● **EXERCISE REQUIREMENTS**:
The answer should hold only the line with "Cookie instellingen (83, 951)" and each line after it through the last line of the material, exactly.

────────────────────────────────────────

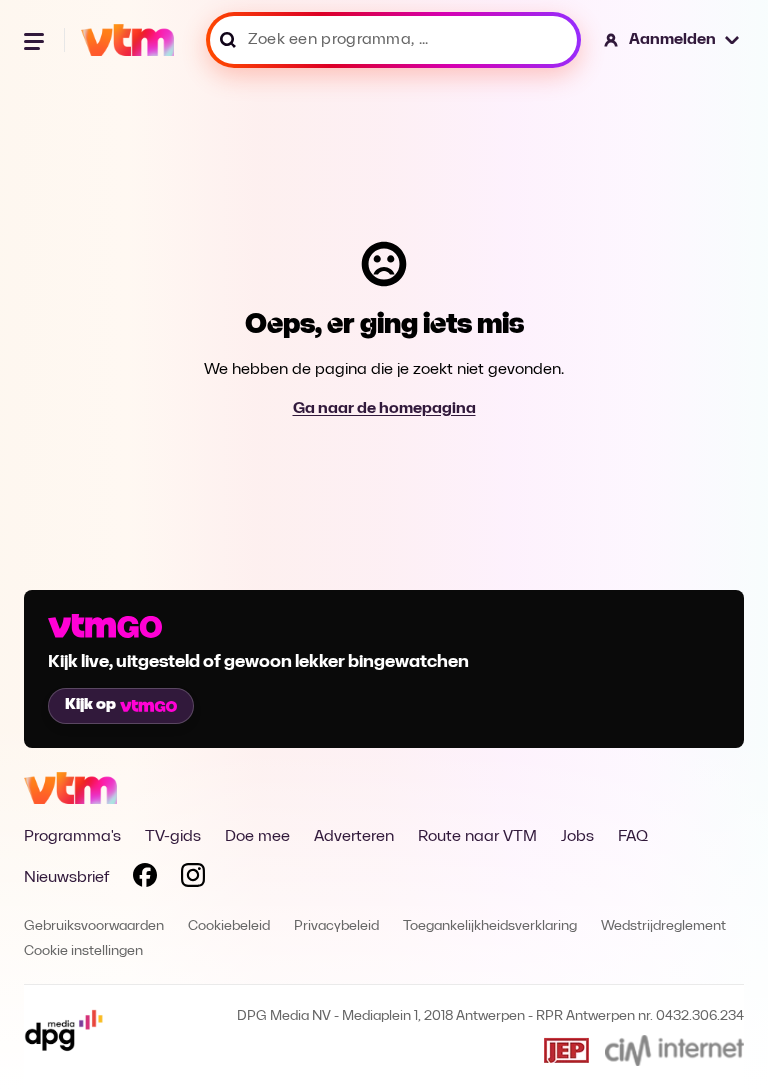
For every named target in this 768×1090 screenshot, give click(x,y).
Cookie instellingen (83, 951)
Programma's (72, 837)
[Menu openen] (36, 40)
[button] (672, 40)
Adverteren (354, 837)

────────────────────────────────────────

● **COMPLETED EXERCISE**:
Cookie instellingen (83, 951)
Programma's (72, 837)
[Menu openen] (36, 40)
[button] (672, 40)
Adverteren (354, 837)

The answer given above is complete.